Entitled to Property: Inheritance Laws, Female Bargaining Power, and Child Health in India (with Plamen Nikolov) [Under Review]
Non-unitary household models posit that increasing women’s bargaining power can affect child health, which is a significant predictor of human capital and economic status throughout adulthood. We study how a policy change, the Hindu Succession Act Amendment (HSAA), which provided inheritance rights to unmarried women in India, impacts child health. We find evidence that the HSAA improved the height and weight of children. In addition, we find evidence consistent with a channel that the policy improved women’s intra-household bargaining power, leading to downstream benefits: better parental care for children and improved child health. These study findings are also compatible with the notion that children do better when their mothers control a more significant fraction of the family resources. Thus, policies that empower women can have additional positive spillovers for children’s human capital.
The Lasting Effects of Early Childhood Interventions: The Sankara's National Vaccination Commando Program in Burkina Faso (with Richard Daramola, Harounan Kazianga, and Abdoul Karim Nchare Fogam)
After being in power in Burkina Faso for about a year, a military regime led by Thomas Sankara-, within weeks vaccinated 77% of children between ages one and six years old against measles, meningitis, and yellow fever. The coverage and the success of this program set it apart from other contemporary vaccination programs, hence providing a policy experiment to test the effects of large immunization programs in the contexts of developing economies. We estimate the impact of increased vaccination on child mortality, primary school outcomes, and adulthood labor market participation. We find that children under age one through five have witnessed a significant decline in the child mortality rate. The result also shows an increase in both school enrollment and completion. In adulthood, the vaccinated cohorts are likely to be employed and gainfully employed in the formal labor sector.
Remittances and Household Dependence: Evidence from Bangladesh (with Adesola Sunmoni) [Under Review]
Economic theory predicts that cash transfers (both public and private) create work disincentives and make recipients lazy. This study investigates whether remittances – a private cash transfer – lead to dependence at the receiving household. The main hypothesis is that remittance-receiving households are less likely to have non-remittance income and have lower amounts of non-remittance income. We use data from the Bangladesh Survey on the Use of Remittance 2013 and an instrumental variables approach to account for endogeneity concerns. Our results show that remittances do not lead to dependence at both the extensive and intensive margins.
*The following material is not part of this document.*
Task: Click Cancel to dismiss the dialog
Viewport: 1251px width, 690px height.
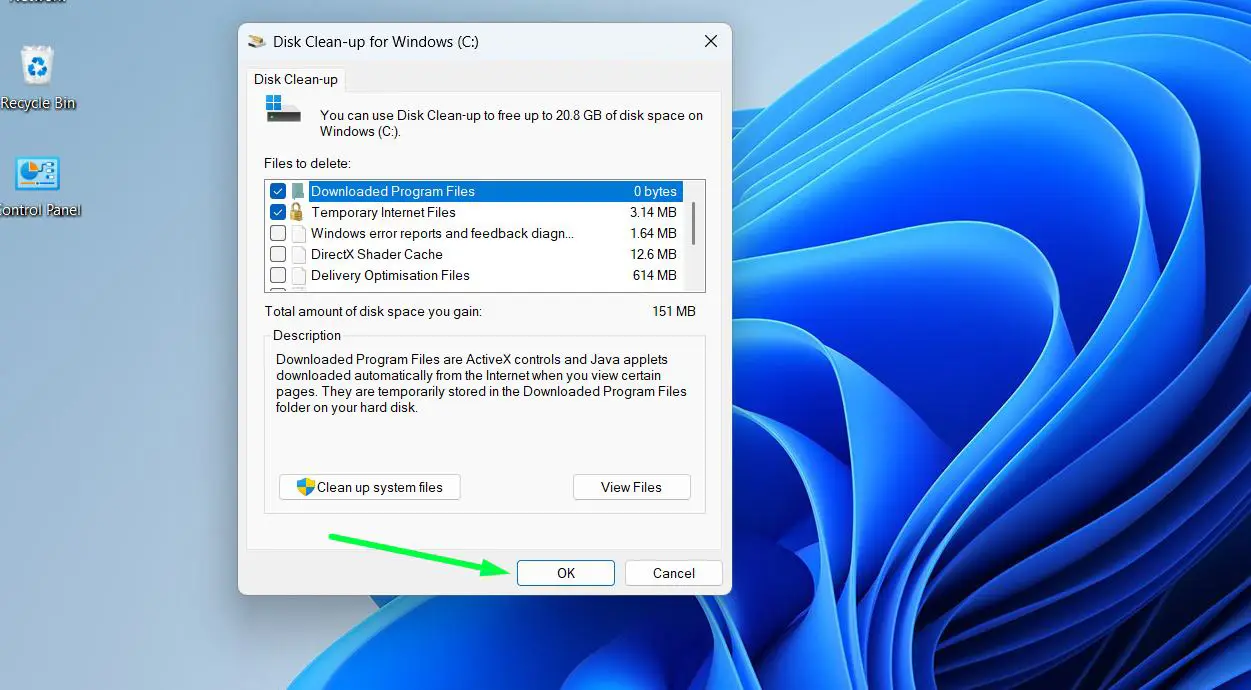Action: 673,573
The results are robust to different model specifications, different definitions of the treatment and outcome variables, and violations of the exclusion restriction. We also identify two key channels– health productivity and liquidity effect– through which remittances affect households’ dependence.
Why Do Workers from Low-Income Backgrounds Earn Less as Adults? (with Eric Nielsen and David Slichter)
What accounts for the intergenerational correlation of labor market income: worker’s productive skills or the ability to translate a given level of skill into earnings? Using a rich set of controls, we show that observable differences between workers from high- and low-earning backgrounds can account for the majority of the intergenerational earnings relationship. We then present multiple lines of evidence regarding the gap that we are unable to explain with controls. Overall, we estimate that roughly 70% of the earnings disadvantage of people raised in low-earning families is due to differences in workers’ skills, with the remaining 30% being due to differences in efficiency of translating skills into earnings. The contribution of inefficiency is greatest for younger workers. The most important differences in efficiency are related to wage bargaining and geography.